Nanoscale Wetting on Groove-Patterned Surfaces
X Yong and LT Zhang, LANGMUIR, 25, 5045-5053 (2009).
In this paper, nanoscale wetting on groove-patterned surfaces is thoroughly studied using molecular dynamics simulations. The results are compared with Wenzel's and Cassie's predictions to determine whether these continuum theories are still valid at the nanoscale for both hydrophobic and hydrophilic types of surfaces when the droplet size is comparable to the groove size. A system with a liquid mercury droplet and grooved copper substrate is simulated. The wetting properties are determined by measuring contact angles of the liquid droplet at equilibrium states. Correlations are established between the contact angle, roughness factor r, and surface fraction f. The results show that, for hydrophobic surfaces, the contact angle as a function of roughness factor and surface fraction on nanogrooved surfaces obeys the predictions from Wenzel's theory for wetted contacts and Cassie's theory for composite contacts. However, slight deviations occur in composite contacts when a small amount of liquid penetration is observed. The contact angle of this partial wetting cannot be accurately predicted using either Cassie's or Wenzel's theories.

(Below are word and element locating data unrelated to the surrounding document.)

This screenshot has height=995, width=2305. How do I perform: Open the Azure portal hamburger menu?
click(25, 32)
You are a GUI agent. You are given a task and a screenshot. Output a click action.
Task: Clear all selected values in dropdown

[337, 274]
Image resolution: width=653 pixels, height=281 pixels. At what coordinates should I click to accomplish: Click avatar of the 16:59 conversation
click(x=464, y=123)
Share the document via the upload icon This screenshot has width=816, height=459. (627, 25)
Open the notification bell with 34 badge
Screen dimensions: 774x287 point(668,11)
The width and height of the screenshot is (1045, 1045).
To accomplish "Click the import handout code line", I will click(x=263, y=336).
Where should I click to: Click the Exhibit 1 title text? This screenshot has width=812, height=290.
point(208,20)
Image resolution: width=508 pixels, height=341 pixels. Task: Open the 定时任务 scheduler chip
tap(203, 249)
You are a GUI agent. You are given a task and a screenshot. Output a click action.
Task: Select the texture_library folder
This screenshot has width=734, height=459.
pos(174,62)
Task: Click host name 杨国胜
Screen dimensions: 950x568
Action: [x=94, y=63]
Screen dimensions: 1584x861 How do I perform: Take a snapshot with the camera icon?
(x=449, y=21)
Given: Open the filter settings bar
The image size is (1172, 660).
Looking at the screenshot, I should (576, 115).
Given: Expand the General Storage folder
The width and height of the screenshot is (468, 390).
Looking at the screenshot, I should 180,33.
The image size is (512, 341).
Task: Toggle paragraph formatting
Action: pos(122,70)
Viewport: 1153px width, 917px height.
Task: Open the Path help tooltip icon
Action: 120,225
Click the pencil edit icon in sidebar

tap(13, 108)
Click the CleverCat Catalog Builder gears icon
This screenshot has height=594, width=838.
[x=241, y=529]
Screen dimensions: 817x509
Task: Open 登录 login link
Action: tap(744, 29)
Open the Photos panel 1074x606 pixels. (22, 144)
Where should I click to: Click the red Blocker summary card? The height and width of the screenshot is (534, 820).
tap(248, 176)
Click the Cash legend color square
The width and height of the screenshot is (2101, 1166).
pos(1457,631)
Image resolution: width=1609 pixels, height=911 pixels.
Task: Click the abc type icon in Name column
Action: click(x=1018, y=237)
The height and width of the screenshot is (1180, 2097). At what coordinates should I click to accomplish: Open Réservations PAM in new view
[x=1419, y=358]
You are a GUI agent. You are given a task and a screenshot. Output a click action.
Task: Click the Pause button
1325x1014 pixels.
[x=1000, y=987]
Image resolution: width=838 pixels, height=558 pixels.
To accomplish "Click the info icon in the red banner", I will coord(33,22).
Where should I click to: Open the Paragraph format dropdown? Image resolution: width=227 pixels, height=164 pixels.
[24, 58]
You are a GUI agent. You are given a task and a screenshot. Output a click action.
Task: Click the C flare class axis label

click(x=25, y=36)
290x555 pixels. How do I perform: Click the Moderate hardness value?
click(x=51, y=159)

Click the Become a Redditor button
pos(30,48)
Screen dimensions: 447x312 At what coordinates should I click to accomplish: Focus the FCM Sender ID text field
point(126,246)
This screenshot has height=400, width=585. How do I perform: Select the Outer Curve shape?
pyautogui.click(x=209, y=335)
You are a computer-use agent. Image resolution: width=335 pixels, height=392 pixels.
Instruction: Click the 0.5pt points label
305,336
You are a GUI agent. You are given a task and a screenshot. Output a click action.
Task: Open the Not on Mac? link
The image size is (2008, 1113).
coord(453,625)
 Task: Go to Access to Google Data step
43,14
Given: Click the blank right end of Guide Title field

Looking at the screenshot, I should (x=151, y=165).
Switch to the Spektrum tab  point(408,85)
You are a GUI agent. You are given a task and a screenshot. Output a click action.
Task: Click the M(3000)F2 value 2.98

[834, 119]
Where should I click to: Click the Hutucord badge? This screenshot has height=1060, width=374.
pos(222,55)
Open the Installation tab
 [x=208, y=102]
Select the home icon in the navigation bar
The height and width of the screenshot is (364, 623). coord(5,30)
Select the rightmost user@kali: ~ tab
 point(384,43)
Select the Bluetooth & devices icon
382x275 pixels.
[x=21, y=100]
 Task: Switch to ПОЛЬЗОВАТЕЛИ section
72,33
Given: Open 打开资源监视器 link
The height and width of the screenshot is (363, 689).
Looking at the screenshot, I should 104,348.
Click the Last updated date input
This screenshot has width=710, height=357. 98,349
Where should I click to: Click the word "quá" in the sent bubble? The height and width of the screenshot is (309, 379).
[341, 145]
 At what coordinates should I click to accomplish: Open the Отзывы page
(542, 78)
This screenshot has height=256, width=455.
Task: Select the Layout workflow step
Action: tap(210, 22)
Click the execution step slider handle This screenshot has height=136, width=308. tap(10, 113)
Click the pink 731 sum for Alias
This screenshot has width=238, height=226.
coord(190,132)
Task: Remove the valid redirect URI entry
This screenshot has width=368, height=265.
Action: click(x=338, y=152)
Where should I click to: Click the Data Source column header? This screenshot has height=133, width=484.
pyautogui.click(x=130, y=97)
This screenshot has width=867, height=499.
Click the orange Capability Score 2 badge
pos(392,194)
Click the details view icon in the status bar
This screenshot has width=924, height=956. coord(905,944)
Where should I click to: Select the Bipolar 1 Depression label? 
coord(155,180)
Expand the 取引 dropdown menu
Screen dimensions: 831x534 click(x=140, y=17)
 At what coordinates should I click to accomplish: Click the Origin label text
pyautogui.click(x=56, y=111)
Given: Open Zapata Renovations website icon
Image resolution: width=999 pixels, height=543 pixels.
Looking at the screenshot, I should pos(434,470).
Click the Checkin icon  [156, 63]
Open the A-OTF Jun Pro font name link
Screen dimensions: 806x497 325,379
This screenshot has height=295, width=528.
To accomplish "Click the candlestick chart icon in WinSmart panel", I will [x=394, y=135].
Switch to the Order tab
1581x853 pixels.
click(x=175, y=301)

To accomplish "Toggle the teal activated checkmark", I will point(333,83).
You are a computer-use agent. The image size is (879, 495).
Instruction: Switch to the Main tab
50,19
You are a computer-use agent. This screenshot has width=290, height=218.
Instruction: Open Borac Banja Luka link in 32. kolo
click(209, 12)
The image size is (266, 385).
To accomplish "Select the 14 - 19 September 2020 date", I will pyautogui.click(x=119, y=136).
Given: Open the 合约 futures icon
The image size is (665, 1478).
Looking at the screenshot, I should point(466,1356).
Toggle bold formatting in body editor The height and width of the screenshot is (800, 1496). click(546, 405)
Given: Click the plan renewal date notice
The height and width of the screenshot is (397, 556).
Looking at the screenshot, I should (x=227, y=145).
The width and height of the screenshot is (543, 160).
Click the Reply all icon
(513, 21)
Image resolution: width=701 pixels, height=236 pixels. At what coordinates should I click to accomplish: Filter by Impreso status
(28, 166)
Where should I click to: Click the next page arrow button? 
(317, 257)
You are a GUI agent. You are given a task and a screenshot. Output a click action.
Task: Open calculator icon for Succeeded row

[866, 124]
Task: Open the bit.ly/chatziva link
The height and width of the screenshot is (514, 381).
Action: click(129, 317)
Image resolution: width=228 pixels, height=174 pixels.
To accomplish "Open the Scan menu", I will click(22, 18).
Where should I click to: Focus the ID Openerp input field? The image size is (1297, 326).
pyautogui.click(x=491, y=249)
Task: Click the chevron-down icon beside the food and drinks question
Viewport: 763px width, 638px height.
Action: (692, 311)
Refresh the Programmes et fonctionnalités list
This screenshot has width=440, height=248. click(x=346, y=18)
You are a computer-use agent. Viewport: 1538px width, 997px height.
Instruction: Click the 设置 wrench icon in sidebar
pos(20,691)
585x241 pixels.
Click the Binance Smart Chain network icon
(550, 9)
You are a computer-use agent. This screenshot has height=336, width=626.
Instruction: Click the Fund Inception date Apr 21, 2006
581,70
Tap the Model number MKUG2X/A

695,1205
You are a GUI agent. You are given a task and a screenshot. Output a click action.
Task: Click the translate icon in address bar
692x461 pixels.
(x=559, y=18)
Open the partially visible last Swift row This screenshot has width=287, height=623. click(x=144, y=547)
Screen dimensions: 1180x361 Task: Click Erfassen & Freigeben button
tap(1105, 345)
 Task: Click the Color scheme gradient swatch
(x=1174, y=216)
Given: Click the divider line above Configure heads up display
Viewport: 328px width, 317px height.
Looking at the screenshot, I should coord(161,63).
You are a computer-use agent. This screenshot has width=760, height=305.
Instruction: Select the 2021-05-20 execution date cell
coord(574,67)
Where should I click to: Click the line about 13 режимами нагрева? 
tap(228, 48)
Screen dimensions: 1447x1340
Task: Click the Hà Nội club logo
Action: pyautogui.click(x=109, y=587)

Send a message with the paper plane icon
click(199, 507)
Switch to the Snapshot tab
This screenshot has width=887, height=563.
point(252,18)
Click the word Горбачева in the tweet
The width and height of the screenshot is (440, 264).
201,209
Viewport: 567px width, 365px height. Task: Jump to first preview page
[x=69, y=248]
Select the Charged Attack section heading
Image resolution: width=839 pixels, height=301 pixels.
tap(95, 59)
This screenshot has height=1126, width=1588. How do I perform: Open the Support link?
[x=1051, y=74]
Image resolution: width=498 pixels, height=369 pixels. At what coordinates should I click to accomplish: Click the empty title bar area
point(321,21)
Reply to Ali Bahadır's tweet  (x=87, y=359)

For hydrophilic surfaces, only wetted contacts are observed. In most cases, the resulting contact angles are found to be higher than Wenzel's predictions. At the nanoscale, high surface edge density plays an important role, which results in contact line pinning near plateau edges. For both hydrophobic and hydrophilic surfaces, substantial amount of anistropic spreading is found in the direction that is parallel to the grooves, especially at wetted or partially wetted contacts.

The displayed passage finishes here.